start INFORMATION SHOWN

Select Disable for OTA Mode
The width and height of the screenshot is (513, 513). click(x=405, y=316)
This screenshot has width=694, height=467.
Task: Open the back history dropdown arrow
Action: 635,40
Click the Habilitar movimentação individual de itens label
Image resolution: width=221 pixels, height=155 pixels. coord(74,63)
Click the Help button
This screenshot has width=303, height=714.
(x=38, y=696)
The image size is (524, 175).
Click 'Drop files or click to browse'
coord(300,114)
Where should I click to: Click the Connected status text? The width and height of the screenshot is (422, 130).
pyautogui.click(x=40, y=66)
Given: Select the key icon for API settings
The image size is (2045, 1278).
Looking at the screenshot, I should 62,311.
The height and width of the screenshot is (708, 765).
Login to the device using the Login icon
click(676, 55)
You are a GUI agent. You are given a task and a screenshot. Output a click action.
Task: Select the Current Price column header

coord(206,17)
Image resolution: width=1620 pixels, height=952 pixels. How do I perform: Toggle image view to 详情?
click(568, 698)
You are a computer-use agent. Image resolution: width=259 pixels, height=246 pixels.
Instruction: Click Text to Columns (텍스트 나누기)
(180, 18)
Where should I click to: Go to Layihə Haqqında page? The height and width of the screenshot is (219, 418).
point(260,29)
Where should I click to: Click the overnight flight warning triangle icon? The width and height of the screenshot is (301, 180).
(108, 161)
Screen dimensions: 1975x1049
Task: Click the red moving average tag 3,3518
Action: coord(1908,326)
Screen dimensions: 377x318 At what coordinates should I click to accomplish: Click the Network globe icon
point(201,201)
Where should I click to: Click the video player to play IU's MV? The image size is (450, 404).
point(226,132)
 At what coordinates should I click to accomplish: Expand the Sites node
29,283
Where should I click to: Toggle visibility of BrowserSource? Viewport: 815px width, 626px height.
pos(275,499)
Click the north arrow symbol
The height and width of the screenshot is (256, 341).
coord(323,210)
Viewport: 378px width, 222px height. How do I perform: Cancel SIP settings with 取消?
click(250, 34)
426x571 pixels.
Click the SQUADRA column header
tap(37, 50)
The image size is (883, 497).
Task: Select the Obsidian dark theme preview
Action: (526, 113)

end INFORMATION SHOWN

## STATED EXERCISE
Write out the stretch from the line containing "Where should I click to: Click the Connected" through the line containing "point(260,29)" as a Markdown table with the columns No and Text. Number each line and leave out any blank ones.

## THE RESULT
| No | Text |
|---|---|
| 1 | Where should I click to: Click the Connected status text? The width and height of the screenshot is (422, 130). |
| 2 | pyautogui.click(x=40, y=66) |
| 3 | Given: Select the key icon for API settings |
| 4 | The image size is (2045, 1278). |
| 5 | Looking at the screenshot, I should 62,311. |
| 6 | The height and width of the screenshot is (708, 765). |
| 7 | Login to the device using the Login icon |
| 8 | click(676, 55) |
| 9 | You are a GUI agent. You are given a task and a screenshot. Output a click action. |
| 10 | Task: Select the Current Price column header |
| 11 | coord(206,17) |
| 12 | Image resolution: width=1620 pixels, height=952 pixels. How do I perform: Toggle image view to 详情? |
| 13 | click(568, 698) |
| 14 | You are a computer-use agent. Image resolution: width=259 pixels, height=246 pixels. |
| 15 | Instruction: Click Text to Columns (텍스트 나누기) |
| 16 | (180, 18) |
| 17 | Where should I click to: Go to Layihə Haqqında page? The height and width of the screenshot is (219, 418). |
| 18 | point(260,29) |